Exercise prompt =
Copy out every one of the data records below, word for word.
[Material for this task Boundary: Start]
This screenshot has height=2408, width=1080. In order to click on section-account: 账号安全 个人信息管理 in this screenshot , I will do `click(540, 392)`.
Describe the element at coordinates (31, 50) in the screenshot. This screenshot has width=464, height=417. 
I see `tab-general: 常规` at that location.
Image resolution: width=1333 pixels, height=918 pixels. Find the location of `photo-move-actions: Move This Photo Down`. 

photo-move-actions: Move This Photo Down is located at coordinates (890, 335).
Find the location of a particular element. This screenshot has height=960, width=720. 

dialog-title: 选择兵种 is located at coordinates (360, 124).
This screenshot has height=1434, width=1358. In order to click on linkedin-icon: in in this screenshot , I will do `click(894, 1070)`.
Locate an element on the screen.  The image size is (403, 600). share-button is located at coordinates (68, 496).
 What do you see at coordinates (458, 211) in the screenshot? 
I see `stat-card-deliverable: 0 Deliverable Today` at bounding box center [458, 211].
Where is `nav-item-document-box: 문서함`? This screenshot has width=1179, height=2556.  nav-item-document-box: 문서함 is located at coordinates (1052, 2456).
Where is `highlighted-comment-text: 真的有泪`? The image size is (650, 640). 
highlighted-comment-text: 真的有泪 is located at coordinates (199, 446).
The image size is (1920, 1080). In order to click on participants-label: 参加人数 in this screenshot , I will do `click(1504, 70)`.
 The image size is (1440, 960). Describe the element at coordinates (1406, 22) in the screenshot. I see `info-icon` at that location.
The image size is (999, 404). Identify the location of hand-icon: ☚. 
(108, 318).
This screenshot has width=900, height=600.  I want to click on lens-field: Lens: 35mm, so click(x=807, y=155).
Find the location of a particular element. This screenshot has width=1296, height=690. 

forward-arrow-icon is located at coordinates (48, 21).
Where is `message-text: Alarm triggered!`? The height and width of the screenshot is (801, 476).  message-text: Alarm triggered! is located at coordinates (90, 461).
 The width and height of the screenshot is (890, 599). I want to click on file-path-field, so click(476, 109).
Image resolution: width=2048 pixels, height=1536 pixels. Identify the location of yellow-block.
[Material for this task Boundary: End]
Task result =
This screenshot has height=2408, width=1080. In order to click on section-account: 账号安全 个人信息管理 in this screenshot , I will do `click(540, 392)`.
Describe the element at coordinates (31, 50) in the screenshot. This screenshot has width=464, height=417. 
I see `tab-general: 常规` at that location.
Image resolution: width=1333 pixels, height=918 pixels. Find the location of `photo-move-actions: Move This Photo Down`. 

photo-move-actions: Move This Photo Down is located at coordinates (890, 335).
Find the location of a particular element. This screenshot has height=960, width=720. 

dialog-title: 选择兵种 is located at coordinates (360, 124).
This screenshot has height=1434, width=1358. In order to click on linkedin-icon: in in this screenshot , I will do `click(894, 1070)`.
Locate an element on the screen.  The image size is (403, 600). share-button is located at coordinates (68, 496).
 What do you see at coordinates (458, 211) in the screenshot? 
I see `stat-card-deliverable: 0 Deliverable Today` at bounding box center [458, 211].
Where is `nav-item-document-box: 문서함`? This screenshot has width=1179, height=2556.  nav-item-document-box: 문서함 is located at coordinates (1052, 2456).
Where is `highlighted-comment-text: 真的有泪`? The image size is (650, 640). 
highlighted-comment-text: 真的有泪 is located at coordinates (199, 446).
The image size is (1920, 1080). In order to click on participants-label: 参加人数 in this screenshot , I will do `click(1504, 70)`.
 The image size is (1440, 960). Describe the element at coordinates (1406, 22) in the screenshot. I see `info-icon` at that location.
The image size is (999, 404). Identify the location of hand-icon: ☚. 
(108, 318).
This screenshot has width=900, height=600.  I want to click on lens-field: Lens: 35mm, so click(x=807, y=155).
Find the location of a particular element. This screenshot has width=1296, height=690. 

forward-arrow-icon is located at coordinates (48, 21).
Where is `message-text: Alarm triggered!`? The height and width of the screenshot is (801, 476).  message-text: Alarm triggered! is located at coordinates (90, 461).
 The width and height of the screenshot is (890, 599). I want to click on file-path-field, so click(476, 109).
Image resolution: width=2048 pixels, height=1536 pixels. Identify the location of yellow-block.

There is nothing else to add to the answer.